■ Requirement
Once you have read the records below, restate them word for word.

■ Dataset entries
══════════════════════════════

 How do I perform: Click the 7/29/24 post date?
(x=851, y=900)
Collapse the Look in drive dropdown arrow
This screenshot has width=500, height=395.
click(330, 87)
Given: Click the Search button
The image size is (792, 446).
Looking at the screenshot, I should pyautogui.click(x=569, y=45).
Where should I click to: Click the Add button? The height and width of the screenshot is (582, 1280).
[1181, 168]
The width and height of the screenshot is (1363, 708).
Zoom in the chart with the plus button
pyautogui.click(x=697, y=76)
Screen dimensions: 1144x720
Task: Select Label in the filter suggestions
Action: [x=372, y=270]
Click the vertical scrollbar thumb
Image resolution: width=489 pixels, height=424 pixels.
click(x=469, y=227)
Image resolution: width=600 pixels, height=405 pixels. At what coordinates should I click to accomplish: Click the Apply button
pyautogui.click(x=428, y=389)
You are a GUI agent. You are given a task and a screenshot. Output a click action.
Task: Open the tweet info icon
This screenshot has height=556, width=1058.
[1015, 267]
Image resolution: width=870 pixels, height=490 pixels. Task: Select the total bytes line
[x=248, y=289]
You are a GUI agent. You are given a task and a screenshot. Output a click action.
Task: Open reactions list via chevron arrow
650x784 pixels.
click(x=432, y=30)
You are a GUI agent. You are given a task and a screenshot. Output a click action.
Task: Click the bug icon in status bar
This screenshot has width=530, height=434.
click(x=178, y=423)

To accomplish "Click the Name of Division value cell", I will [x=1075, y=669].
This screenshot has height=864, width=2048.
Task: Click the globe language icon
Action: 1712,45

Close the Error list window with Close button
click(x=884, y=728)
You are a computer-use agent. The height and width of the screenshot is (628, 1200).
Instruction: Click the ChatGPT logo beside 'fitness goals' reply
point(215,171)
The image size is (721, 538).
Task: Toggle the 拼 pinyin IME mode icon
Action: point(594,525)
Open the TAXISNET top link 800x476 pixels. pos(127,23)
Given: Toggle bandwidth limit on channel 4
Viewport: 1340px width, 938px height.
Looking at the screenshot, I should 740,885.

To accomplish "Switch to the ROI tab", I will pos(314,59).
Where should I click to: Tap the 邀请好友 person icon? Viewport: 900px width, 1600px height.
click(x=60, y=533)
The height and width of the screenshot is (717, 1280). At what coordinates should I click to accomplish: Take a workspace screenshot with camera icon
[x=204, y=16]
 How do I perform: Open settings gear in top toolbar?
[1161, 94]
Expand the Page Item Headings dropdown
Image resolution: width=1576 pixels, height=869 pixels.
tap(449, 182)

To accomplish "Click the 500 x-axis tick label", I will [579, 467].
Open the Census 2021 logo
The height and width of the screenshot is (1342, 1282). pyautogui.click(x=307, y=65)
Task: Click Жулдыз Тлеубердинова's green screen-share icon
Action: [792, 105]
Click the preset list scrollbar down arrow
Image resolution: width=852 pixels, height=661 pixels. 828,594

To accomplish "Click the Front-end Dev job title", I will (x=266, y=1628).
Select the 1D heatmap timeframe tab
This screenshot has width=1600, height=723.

══════════════════════════════

■ Result
 How do I perform: Click the 7/29/24 post date?
(x=851, y=900)
Collapse the Look in drive dropdown arrow
This screenshot has width=500, height=395.
click(330, 87)
Given: Click the Search button
The image size is (792, 446).
Looking at the screenshot, I should pyautogui.click(x=569, y=45).
Where should I click to: Click the Add button? The height and width of the screenshot is (582, 1280).
[1181, 168]
The width and height of the screenshot is (1363, 708).
Zoom in the chart with the plus button
pyautogui.click(x=697, y=76)
Screen dimensions: 1144x720
Task: Select Label in the filter suggestions
Action: [x=372, y=270]
Click the vertical scrollbar thumb
Image resolution: width=489 pixels, height=424 pixels.
click(x=469, y=227)
Image resolution: width=600 pixels, height=405 pixels. At what coordinates should I click to accomplish: Click the Apply button
pyautogui.click(x=428, y=389)
You are a GUI agent. You are given a task and a screenshot. Output a click action.
Task: Open the tweet info icon
This screenshot has height=556, width=1058.
[1015, 267]
Image resolution: width=870 pixels, height=490 pixels. Task: Select the total bytes line
[x=248, y=289]
You are a GUI agent. You are given a task and a screenshot. Output a click action.
Task: Open reactions list via chevron arrow
650x784 pixels.
click(x=432, y=30)
You are a GUI agent. You are given a task and a screenshot. Output a click action.
Task: Click the bug icon in status bar
This screenshot has width=530, height=434.
click(x=178, y=423)

To accomplish "Click the Name of Division value cell", I will [x=1075, y=669].
This screenshot has height=864, width=2048.
Task: Click the globe language icon
Action: 1712,45

Close the Error list window with Close button
click(x=884, y=728)
You are a computer-use agent. The height and width of the screenshot is (628, 1200).
Instruction: Click the ChatGPT logo beside 'fitness goals' reply
point(215,171)
The image size is (721, 538).
Task: Toggle the 拼 pinyin IME mode icon
Action: point(594,525)
Open the TAXISNET top link 800x476 pixels. pos(127,23)
Given: Toggle bandwidth limit on channel 4
Viewport: 1340px width, 938px height.
Looking at the screenshot, I should 740,885.

To accomplish "Switch to the ROI tab", I will pos(314,59).
Where should I click to: Tap the 邀请好友 person icon? Viewport: 900px width, 1600px height.
click(x=60, y=533)
The height and width of the screenshot is (717, 1280). At what coordinates should I click to accomplish: Take a workspace screenshot with camera icon
[x=204, y=16]
 How do I perform: Open settings gear in top toolbar?
[1161, 94]
Expand the Page Item Headings dropdown
Image resolution: width=1576 pixels, height=869 pixels.
tap(449, 182)

To accomplish "Click the 500 x-axis tick label", I will [579, 467].
Open the Census 2021 logo
The height and width of the screenshot is (1342, 1282). pyautogui.click(x=307, y=65)
Task: Click Жулдыз Тлеубердинова's green screen-share icon
Action: [792, 105]
Click the preset list scrollbar down arrow
Image resolution: width=852 pixels, height=661 pixels. 828,594

To accomplish "Click the Front-end Dev job title", I will (x=266, y=1628).
Select the 1D heatmap timeframe tab
This screenshot has width=1600, height=723.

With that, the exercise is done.